Questa verità è da intendersi come il comunicarsi del Figlio, che ha una potenza rigenerante, che riscatta l’uomo dalle illusorie pretese dell’affermazione dell’io che portano l’uomo all’annientamento di sé, mentre lo convincono del contrario.

Conclusioni:
  • Alla domanda: «Che cosa significa essere liberi?» si risponde che liberi si diventa.
  • Ci si può illudere di essere liberi; in realtà non lo si è affatto.
  • C’è un modo di agire, spesso inconsapevolmente distruttivo che si configura come l’assecondare le proprie passioni in vista di una presunta propria libertà e nella ricerca di una illusoria esperienza di vita. Cioè non è sufficiente dire: ” poiché io decido questo, dimostro di essere libero”; perché se quanto compio è una ricerca esasperata del mio io per assecondare le mie passioni, in questo modo io, pur partendo dalla mia libertà, mi dimostro schiavo.
  • Si aggiunge a questo quello che noi, con un termine non suo, abbiamo chiamato la “tentazione”. La tentazione fa parte dell’uomo così com’è. “Il demonio è menzognero fin dall’inizio”, cioè da quando l’uomo è quello che abbiamo conosciuto; esiste l’illusione di trovare la vita, mentre, in realtà, si va verso la morte.

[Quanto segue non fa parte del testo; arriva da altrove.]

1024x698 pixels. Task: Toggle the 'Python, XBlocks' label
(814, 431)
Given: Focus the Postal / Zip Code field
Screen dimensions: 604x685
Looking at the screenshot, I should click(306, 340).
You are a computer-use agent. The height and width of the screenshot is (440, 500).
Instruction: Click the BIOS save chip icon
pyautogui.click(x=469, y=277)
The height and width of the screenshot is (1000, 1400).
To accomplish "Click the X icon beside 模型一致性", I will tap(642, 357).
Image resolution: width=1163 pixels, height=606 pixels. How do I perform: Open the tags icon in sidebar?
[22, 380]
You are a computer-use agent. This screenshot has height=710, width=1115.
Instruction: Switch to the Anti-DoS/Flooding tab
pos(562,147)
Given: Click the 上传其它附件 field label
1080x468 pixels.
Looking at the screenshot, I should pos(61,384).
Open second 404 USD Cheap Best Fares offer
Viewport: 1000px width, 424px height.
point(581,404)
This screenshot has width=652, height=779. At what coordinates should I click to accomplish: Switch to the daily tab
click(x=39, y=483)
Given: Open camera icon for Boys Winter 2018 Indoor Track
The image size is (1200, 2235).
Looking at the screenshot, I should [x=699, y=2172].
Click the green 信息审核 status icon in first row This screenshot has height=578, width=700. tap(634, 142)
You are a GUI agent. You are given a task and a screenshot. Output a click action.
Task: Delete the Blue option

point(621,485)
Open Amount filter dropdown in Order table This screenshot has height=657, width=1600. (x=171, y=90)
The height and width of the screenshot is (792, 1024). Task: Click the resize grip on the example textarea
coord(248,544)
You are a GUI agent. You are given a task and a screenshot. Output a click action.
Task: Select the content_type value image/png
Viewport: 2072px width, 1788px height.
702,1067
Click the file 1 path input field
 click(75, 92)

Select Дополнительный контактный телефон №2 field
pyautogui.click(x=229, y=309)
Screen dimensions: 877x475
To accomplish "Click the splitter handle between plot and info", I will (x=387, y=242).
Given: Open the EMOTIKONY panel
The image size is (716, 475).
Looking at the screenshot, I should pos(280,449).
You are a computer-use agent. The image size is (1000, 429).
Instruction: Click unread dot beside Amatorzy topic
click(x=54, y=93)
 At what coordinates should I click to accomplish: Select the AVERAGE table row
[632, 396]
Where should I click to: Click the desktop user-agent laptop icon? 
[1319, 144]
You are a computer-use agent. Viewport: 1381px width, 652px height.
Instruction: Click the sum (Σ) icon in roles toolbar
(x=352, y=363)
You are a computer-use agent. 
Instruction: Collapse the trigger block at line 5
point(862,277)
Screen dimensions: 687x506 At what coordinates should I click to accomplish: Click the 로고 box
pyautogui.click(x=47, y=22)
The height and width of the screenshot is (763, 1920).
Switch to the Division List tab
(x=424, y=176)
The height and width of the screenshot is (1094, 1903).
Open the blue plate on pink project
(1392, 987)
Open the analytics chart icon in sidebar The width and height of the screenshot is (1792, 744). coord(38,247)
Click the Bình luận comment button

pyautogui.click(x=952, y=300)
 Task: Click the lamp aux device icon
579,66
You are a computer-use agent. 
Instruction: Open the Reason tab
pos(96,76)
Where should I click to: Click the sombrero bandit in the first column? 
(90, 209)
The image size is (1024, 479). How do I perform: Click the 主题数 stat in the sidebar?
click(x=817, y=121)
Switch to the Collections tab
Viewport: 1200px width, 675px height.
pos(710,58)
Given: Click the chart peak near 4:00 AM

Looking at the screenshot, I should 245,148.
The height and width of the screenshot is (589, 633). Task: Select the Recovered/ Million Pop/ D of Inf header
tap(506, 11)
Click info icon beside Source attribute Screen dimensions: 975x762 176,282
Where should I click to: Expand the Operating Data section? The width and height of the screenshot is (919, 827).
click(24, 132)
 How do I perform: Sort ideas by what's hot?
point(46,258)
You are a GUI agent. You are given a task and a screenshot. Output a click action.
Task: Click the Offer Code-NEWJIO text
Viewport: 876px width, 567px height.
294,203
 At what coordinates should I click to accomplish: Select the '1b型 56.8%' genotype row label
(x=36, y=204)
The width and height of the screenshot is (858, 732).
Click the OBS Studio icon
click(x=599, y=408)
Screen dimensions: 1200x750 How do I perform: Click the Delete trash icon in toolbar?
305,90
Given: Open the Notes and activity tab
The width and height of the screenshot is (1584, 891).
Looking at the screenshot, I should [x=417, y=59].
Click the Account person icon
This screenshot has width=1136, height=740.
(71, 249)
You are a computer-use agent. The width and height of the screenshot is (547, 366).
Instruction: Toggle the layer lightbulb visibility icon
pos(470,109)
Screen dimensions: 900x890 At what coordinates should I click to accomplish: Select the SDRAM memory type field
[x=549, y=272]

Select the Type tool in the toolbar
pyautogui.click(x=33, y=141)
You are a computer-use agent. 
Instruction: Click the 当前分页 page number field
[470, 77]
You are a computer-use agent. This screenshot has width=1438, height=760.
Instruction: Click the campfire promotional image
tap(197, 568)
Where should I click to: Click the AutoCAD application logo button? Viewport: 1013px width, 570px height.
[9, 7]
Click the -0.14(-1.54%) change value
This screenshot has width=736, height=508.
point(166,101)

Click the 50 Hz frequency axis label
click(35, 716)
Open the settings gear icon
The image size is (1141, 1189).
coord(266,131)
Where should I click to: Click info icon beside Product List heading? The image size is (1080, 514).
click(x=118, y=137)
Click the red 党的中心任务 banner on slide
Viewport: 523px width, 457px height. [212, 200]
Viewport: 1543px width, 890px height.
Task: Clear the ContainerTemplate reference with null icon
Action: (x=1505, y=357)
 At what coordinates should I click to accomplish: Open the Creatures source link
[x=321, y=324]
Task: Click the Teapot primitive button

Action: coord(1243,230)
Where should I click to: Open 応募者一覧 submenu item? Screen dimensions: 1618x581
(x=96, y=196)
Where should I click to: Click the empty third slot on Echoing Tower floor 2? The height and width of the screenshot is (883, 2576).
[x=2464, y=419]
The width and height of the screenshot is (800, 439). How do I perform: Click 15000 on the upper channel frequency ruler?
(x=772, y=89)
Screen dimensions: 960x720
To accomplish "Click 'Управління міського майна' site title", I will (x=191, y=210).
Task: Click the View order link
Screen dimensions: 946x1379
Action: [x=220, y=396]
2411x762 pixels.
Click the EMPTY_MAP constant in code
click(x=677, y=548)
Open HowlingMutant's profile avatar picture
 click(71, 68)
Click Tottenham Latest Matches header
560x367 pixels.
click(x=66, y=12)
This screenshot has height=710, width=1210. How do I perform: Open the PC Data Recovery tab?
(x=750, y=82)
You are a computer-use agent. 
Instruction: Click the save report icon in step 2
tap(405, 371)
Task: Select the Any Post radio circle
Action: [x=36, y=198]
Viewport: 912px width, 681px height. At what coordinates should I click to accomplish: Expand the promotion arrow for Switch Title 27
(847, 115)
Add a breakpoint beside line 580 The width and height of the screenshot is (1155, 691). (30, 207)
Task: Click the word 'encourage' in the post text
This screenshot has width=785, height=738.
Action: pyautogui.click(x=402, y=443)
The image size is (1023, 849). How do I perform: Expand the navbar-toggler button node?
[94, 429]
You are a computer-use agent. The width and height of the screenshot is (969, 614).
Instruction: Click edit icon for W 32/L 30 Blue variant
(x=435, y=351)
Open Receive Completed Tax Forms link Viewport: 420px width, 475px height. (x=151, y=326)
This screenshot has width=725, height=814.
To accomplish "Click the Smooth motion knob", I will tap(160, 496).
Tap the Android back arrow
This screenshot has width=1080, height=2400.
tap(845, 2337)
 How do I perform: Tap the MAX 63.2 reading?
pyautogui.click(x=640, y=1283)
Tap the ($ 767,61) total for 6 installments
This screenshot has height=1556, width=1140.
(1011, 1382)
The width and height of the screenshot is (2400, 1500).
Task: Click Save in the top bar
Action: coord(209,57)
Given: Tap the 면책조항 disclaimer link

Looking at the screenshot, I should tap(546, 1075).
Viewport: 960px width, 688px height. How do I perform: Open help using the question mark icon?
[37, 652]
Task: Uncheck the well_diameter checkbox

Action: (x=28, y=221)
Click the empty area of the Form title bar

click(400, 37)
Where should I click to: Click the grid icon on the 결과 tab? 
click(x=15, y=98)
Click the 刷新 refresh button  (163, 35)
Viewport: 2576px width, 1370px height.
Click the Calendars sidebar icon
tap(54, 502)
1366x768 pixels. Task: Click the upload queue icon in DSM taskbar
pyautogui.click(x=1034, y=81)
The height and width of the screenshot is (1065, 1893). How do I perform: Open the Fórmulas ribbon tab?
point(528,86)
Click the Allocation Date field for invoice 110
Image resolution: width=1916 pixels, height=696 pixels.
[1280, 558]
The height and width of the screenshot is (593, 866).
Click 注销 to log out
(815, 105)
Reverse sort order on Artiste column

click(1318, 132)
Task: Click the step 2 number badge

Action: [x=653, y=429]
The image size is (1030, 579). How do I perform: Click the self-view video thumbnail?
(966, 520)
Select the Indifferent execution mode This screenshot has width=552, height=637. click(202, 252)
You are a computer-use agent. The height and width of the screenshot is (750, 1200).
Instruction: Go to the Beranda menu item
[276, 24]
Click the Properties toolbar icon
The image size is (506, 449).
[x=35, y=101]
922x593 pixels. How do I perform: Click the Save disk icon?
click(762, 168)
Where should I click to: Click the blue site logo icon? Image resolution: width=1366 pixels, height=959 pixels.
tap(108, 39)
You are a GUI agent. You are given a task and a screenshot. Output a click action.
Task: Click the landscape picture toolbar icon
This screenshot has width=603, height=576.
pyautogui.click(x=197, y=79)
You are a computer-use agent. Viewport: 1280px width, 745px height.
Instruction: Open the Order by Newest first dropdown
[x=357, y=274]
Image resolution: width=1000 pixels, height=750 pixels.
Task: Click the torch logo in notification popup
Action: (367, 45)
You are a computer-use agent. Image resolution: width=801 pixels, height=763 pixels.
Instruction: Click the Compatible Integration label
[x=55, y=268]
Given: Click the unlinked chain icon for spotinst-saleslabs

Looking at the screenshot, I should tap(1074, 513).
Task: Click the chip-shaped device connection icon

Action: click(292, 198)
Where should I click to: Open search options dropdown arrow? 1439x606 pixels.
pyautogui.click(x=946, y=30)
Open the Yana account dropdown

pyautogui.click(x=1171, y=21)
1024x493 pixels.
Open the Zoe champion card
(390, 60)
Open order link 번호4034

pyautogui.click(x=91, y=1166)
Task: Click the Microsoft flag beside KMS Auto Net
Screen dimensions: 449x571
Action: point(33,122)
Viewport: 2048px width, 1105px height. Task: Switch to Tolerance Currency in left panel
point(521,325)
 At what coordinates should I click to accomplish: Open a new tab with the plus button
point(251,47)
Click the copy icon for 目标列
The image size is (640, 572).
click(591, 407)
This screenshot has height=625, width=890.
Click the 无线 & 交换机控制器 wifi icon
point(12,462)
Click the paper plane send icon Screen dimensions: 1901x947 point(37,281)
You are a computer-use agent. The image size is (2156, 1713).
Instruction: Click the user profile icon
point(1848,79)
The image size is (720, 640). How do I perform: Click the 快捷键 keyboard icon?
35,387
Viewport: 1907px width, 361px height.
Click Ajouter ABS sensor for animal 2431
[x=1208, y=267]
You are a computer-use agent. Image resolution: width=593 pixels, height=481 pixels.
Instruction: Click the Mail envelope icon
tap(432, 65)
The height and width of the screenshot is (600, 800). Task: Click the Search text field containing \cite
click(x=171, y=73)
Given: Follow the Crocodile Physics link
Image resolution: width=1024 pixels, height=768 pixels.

Il segreto del demonio è suscitare il desiderio; nella Genesi il demonio suscita il desiderio del frutto proibito: «È vero che Dio ha detto: Non dovete mangiare di nessun albero del giardino?» Il desiderio è la tensione fortissima di mangiare dell’albero proibito; “sarete come Dio; si accorsero di essere nudi”.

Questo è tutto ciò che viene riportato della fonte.